[Word and element location records]

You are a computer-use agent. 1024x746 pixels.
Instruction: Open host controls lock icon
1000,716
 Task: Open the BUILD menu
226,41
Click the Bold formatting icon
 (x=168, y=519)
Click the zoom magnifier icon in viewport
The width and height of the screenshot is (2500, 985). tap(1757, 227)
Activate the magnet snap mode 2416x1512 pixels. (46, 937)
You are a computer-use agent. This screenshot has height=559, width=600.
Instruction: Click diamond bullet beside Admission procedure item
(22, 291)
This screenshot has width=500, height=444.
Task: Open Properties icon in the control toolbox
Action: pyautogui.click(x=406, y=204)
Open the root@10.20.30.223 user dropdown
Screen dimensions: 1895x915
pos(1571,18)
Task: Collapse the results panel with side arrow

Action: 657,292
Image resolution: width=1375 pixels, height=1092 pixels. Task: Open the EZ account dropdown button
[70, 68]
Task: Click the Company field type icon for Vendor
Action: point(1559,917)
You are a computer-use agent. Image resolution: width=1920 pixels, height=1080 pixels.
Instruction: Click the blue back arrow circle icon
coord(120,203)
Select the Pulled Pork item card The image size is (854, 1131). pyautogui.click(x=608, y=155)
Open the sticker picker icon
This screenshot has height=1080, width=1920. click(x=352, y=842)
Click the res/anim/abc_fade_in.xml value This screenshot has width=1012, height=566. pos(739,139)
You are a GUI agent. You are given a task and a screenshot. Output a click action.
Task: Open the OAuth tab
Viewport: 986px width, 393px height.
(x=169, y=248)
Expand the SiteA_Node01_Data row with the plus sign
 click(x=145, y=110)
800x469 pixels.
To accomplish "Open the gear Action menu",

## GOAL
Give the lines from the start of the records through the line containing "Activate the magnet" as a JSON list of strings, one string per line, leaving out blank lines.

## RESULT OF THE EXERCISE
[
  "You are a computer-use agent. 1024x746 pixels.",
  "Instruction: Open host controls lock icon",
  "1000,716",
  " Task: Open the BUILD menu",
  "226,41",
  "Click the Bold formatting icon",
  " (x=168, y=519)",
  "Click the zoom magnifier icon in viewport",
  "The width and height of the screenshot is (2500, 985). tap(1757, 227)",
  "Activate the magnet snap mode 2416x1512 pixels. (46, 937)"
]